The Amar brothers have filed a very fine amicus brief in the Supreme Court’s review of the Trump disqualification case, styled Trump v. Anderson. The argument is aimed squarely at ‘originalists’ by recovering critical history that shaped Art. 3 of the XIVth Amendment.
Here’s a portion of the summary:
Underlying Section Three of the Fourteenth Amendment, there resides […] an episode known to virtually all Americans in the 1860s and, alas, forgotten by most Americans today, even the learned. The episode has gone almost unmentioned in all previous scholarship on Section Three and in all previous briefing in this case. We believe that this episode is a key that can unlock many of the issues presented by today’s case.

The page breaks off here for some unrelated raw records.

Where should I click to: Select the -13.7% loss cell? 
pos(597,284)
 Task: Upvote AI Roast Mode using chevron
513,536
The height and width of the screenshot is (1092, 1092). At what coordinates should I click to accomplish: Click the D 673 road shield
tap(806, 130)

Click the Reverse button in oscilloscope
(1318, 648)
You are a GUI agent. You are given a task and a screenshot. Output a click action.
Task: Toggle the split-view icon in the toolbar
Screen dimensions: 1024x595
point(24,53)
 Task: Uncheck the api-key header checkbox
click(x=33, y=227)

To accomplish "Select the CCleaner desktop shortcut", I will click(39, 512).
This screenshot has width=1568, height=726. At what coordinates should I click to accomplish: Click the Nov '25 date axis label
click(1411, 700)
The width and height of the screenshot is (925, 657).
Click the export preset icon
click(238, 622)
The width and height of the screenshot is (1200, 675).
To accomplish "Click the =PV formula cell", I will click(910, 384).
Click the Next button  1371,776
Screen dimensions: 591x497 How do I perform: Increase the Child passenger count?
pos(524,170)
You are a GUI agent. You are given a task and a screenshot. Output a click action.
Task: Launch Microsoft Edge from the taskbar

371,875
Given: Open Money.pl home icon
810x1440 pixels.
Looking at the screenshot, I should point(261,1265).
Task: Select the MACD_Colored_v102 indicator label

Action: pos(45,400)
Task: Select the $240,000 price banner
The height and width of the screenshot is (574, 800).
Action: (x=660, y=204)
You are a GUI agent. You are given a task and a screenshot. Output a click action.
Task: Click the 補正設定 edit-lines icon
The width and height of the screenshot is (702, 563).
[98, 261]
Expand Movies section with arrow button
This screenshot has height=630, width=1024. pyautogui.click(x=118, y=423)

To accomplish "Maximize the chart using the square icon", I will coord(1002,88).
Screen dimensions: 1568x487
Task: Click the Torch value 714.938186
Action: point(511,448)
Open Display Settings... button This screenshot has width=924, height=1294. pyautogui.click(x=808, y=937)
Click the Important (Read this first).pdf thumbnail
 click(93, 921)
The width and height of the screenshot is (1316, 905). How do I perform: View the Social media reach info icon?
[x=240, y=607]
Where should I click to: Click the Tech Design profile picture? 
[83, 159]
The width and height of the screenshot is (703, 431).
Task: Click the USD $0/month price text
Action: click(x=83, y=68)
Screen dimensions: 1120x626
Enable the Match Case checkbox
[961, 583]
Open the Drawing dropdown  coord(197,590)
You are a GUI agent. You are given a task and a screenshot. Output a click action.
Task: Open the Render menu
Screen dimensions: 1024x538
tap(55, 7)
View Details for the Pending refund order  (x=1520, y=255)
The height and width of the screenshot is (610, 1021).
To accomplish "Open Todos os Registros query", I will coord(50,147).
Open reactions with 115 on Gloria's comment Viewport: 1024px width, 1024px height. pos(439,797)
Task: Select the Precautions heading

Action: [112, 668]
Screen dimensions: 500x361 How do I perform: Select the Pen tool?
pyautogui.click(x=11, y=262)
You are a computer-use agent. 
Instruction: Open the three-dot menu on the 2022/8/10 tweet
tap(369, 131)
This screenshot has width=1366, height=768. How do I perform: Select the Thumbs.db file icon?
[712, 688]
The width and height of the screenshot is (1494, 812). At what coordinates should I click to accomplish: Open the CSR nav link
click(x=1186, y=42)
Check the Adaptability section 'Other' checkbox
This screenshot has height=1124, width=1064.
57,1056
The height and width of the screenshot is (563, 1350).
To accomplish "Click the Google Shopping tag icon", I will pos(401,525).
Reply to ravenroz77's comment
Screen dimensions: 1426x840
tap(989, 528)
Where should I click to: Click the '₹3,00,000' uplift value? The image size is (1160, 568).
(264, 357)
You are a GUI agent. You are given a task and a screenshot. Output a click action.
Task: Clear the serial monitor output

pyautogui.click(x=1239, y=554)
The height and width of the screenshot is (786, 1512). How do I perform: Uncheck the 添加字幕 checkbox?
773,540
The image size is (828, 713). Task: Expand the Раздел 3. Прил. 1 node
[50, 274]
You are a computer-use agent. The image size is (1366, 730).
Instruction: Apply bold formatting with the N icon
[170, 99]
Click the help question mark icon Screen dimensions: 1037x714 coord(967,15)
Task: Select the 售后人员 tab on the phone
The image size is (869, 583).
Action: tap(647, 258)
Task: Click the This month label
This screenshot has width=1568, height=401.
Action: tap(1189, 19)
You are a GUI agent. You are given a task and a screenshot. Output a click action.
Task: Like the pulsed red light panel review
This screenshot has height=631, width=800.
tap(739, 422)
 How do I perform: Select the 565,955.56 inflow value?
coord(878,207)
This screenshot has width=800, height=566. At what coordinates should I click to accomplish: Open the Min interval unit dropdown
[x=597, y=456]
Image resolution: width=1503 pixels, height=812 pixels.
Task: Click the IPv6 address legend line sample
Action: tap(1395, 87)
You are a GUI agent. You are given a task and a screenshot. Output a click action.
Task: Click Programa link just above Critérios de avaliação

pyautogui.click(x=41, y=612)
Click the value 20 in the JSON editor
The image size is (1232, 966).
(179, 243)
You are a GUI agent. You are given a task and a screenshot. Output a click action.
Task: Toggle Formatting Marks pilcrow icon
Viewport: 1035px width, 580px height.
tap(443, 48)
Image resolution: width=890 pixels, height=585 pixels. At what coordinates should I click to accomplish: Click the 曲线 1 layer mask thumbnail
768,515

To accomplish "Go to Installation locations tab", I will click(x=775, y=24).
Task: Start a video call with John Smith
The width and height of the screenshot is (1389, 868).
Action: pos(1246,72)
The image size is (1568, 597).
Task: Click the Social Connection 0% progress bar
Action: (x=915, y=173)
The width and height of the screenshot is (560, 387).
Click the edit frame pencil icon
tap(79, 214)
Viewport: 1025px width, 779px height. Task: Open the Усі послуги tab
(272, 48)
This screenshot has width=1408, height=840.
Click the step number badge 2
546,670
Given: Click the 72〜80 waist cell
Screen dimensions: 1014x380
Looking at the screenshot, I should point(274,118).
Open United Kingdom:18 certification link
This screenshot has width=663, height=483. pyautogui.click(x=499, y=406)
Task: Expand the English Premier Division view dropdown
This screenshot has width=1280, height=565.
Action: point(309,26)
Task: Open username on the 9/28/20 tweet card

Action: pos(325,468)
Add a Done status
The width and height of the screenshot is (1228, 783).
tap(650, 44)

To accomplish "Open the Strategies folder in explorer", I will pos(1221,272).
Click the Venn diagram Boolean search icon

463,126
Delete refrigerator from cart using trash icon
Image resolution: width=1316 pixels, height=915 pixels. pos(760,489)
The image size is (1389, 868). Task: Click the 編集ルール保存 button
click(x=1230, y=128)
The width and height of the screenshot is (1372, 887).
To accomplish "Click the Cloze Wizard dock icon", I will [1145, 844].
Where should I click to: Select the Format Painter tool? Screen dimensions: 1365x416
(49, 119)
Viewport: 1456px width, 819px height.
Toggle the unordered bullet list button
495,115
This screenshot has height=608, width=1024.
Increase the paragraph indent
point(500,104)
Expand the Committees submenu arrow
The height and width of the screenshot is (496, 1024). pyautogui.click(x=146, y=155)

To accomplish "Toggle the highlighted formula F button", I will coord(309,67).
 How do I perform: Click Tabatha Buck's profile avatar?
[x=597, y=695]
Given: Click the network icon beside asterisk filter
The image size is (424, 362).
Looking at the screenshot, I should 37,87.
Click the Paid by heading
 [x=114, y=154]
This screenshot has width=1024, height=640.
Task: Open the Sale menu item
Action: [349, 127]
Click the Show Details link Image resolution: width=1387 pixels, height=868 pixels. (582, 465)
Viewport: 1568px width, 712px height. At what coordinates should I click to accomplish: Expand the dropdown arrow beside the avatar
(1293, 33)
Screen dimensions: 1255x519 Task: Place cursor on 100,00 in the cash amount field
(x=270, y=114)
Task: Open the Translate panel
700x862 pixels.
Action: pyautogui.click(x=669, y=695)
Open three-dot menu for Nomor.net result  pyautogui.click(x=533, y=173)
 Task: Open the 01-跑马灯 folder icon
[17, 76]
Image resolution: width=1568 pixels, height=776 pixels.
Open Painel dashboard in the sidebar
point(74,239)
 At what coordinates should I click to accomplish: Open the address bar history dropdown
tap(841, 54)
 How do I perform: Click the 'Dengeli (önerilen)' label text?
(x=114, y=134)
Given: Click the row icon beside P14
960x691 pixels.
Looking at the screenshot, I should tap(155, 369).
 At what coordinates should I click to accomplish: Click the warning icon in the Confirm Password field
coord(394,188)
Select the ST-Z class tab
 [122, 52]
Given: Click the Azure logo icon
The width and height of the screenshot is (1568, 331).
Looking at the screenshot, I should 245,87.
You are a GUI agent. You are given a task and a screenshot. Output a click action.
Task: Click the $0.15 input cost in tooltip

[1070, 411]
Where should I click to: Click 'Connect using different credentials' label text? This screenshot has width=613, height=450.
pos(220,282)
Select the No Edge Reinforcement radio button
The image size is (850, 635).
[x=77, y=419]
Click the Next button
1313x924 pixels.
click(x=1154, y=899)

In Part One of what follows, we briefly tell the story of the First Insurrection of the 1860s—the insurrection before the Second Insurrection of the 1860s, typically known today as the Civil War. In that First Insurrection, high-level executive officials in Washington, DC, violated their solemn constitutional oaths as part of a concerted plan not just to hand over southern forts to rebels, but also to prevent the lawful inauguration of the duly elected Abraham Lincoln. The parallels between this insurrection in late December 1860 and January 1861 and the more recent Trump-fueled insurrection of late December 2020 and January 2021 are deeply and decisively relevant to today’s case.
Today’s facts are remarkably similar to those of the First Insurrection of the 1860s.